• _Task statement_
The answer must consist of every line from the entries below that contains the word "agent".

• _Supplied material_
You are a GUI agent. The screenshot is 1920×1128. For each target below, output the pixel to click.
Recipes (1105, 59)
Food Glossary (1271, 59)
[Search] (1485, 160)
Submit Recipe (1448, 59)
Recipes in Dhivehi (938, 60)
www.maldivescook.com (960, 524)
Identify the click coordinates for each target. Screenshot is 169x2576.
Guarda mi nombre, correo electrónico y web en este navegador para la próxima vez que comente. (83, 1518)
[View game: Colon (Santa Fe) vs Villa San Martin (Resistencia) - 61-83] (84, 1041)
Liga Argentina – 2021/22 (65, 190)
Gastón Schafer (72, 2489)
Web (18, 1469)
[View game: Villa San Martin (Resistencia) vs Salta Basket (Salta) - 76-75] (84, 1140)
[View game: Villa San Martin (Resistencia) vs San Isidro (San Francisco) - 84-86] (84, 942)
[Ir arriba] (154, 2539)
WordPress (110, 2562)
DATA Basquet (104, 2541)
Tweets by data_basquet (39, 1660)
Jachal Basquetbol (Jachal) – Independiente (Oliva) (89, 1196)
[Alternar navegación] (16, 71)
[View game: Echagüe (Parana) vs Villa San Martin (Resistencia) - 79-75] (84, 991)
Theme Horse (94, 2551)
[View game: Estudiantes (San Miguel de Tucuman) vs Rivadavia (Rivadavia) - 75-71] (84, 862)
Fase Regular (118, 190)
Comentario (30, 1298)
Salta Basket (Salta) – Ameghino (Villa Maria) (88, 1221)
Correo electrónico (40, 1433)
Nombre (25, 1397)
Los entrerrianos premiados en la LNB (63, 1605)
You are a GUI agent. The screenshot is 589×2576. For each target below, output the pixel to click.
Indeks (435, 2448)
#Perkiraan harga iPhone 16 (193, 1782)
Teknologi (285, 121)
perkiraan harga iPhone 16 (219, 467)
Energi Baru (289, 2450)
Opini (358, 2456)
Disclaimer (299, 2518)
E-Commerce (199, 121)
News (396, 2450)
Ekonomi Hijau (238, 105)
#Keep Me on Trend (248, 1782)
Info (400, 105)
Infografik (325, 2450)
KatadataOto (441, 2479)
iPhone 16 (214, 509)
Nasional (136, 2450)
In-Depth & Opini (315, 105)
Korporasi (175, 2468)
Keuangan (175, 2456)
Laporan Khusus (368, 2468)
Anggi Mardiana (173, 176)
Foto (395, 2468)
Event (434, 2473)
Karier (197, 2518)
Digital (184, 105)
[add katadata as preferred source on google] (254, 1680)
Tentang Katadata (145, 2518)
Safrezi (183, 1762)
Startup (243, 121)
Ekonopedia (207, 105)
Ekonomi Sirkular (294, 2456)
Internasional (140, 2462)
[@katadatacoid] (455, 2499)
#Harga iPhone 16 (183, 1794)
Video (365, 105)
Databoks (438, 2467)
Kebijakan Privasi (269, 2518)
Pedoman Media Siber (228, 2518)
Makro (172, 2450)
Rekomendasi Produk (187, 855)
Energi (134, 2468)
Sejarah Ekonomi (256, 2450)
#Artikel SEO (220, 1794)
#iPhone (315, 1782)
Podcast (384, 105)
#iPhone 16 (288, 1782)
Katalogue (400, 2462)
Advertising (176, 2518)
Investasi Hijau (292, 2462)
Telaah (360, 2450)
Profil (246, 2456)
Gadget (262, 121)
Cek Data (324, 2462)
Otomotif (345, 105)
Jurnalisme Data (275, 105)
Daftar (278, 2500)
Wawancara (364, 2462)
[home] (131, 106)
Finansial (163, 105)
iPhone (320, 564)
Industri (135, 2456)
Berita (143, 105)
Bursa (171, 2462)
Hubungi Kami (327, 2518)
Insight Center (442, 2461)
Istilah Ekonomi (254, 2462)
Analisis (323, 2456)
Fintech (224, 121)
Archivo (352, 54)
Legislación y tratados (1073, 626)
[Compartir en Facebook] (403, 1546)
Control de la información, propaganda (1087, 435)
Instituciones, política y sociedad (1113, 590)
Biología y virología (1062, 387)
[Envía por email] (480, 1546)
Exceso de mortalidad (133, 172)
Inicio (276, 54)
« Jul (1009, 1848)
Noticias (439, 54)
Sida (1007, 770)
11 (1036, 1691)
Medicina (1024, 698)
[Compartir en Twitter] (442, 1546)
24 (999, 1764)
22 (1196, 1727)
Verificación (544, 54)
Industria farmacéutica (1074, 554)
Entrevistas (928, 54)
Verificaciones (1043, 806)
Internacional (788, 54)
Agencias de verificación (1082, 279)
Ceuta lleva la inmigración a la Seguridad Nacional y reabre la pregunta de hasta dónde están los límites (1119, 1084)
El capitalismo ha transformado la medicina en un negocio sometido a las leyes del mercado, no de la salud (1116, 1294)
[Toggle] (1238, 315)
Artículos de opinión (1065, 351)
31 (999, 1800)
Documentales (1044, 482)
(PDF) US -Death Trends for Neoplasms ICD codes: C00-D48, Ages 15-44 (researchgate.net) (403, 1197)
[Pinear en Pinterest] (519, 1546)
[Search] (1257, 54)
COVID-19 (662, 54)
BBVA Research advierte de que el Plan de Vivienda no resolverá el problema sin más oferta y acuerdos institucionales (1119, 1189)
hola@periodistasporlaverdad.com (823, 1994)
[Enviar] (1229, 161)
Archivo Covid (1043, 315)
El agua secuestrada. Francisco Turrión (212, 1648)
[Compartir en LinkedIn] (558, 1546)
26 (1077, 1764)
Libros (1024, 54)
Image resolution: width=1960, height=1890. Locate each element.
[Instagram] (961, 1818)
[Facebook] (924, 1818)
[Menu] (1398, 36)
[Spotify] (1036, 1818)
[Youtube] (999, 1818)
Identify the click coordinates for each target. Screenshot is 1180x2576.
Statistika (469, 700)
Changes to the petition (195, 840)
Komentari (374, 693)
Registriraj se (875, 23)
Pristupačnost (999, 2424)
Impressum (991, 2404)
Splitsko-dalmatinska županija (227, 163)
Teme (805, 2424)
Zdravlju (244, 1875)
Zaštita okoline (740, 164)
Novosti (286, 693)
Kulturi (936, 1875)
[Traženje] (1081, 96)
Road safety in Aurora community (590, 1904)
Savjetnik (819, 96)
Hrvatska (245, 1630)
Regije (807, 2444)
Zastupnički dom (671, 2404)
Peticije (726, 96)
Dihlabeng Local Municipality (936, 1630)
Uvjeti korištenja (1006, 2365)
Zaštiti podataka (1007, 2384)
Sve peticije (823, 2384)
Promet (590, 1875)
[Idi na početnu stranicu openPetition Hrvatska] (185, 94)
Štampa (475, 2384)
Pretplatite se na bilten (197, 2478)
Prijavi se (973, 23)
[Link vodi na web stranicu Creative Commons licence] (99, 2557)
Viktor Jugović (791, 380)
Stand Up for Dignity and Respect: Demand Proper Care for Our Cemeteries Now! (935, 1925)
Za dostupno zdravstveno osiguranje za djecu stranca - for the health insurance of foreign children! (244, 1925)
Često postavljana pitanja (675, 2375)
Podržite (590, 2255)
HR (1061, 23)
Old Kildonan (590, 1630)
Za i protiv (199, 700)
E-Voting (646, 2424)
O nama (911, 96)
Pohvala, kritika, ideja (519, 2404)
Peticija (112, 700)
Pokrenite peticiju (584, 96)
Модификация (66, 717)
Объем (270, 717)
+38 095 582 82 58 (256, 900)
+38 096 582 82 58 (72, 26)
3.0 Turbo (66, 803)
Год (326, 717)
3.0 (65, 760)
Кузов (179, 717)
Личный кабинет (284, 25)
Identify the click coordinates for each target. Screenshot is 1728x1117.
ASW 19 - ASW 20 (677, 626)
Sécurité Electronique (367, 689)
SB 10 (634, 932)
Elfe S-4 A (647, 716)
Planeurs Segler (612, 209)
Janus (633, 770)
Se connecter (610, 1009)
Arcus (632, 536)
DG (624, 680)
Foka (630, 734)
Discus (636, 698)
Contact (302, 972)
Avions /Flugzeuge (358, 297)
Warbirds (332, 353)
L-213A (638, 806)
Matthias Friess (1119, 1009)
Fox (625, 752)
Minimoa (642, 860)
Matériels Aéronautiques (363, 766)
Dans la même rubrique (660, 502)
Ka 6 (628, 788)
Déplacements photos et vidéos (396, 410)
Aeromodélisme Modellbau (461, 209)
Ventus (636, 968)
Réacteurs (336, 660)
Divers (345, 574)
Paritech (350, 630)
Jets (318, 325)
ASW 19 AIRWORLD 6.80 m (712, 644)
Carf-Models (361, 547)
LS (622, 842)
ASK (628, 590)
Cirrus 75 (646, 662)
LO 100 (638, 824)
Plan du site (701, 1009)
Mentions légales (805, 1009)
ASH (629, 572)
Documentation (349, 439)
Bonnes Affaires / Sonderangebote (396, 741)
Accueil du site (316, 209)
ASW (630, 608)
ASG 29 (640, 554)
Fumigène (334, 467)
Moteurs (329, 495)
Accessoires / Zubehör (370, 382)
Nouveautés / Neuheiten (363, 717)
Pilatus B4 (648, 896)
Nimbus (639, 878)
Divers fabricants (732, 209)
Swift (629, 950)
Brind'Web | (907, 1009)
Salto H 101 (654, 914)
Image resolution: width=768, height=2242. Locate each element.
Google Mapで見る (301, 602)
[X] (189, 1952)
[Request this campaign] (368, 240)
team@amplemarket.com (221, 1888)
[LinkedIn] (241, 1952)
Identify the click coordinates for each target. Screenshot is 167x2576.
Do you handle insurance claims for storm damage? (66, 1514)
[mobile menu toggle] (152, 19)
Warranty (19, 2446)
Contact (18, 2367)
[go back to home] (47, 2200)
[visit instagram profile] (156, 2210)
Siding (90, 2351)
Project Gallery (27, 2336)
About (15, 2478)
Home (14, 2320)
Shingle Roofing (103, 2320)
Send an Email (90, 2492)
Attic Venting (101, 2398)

• _Solved exercise_
You are a GUI agent. The screenshot is 1920×1128. For each target below, output the pixel to click.
You are a GUI agent. The screenshot is 589×2576. For each target below, output the pixel to click.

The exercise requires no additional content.